2019 Indian film by Dhanaram Saravanan

Kolanji is a 2019 Indian Tamil-language comedy drama film co-written and directed by Dhanaram Saravanan, produced by Naveen, and starring Kirubakaran, Samuthirakani, Sanghavi, Rajaj, and Naina Sarwar. The film features cinematography by Vijayan Munusamy, editing by Athiyappan Siva, and music composed by Natarajan Sankaran. The film released on 26 July 2019.

==Plot==
The film opens with a playful Kolanji (Kirubakaran) getting a few whacks from his father Appasamy (Samuthirakani), who is an atheist. Kolanji's playfulness and unruly behaviour lands him in trouble at all times with his father, who keeps scolding and beating him. This forms a hatred for his father in Kolanji, but he seems to be happy when he is with his uncle Gemini (Rajaj), and he helps him in his love for his cousin sister Poongoodi (Naina Sarwar). The story revolves around Kolanji and his feelings towards his father, and takes a drastic turn after an incident involving his younger brother. How Kolanji realises his father's affection when he lands in trouble with a fellow villager's son forms the rest of the story.

==Cast==

- Kirubakaran as Kolanji
- Samuthirakani as Appasamy
- Rajaj as Gemini
- Naina Sarwar as Poongoodi
- Sanghavi as Pushpam, Appasamy's wife
- Nasath as Adivangi
- Uday Mahesh as Pushpam's Brother
- A. Govindamoorthy as Velappan
- Naadodigal Gopal as Villager
- Aadhira
- Rajini
- Rujil Krishna
- Rekha Suresh
- Sendrayan (special appearance in "Thamizhanda")

==Production==
In February 2015, it was reported that director Naveen, who made his debut in Moodar Koodam (2013), was working on his second film titled Kolanji for producer Nehru Nagar Nandhu, who had earlier produced the Vidharth-starrer Kaadu (2014).

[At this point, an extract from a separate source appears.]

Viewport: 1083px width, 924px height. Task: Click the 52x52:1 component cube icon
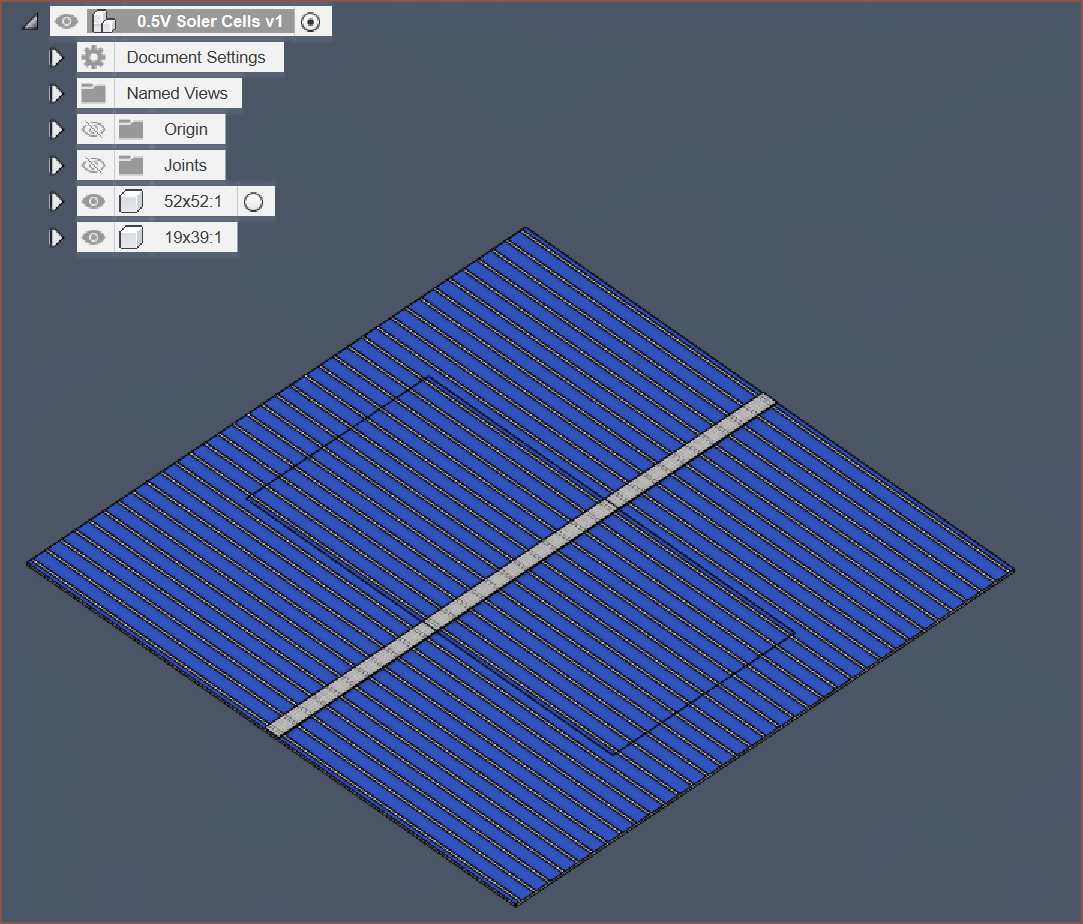coord(131,202)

Actors Samuthirakani, Sanghavi, Rajaj, and Naina Sarwar were selected to portray the lead roles, with production beginning in mid-2015. Samuthirakani had agreed to work on the film after being impressed by Naveen's previous film, while Sanghavi made a comeback to acting after a 10-year sabbatical. Soon after production was completed in August 2015, Naveen clarified that he had taken over as the producer of the film and that his assistant, Dhanaram Saravanan was the director and a co-writer for the project. Naveen revealed that Kolanji was the tale of a 12-year-old boy who wants to live life on his own terms, while his father wants to raise his children in a highly disciplined manner. The film was primarily shot in rural places including Rasipuram and Kokkarayan Pettai.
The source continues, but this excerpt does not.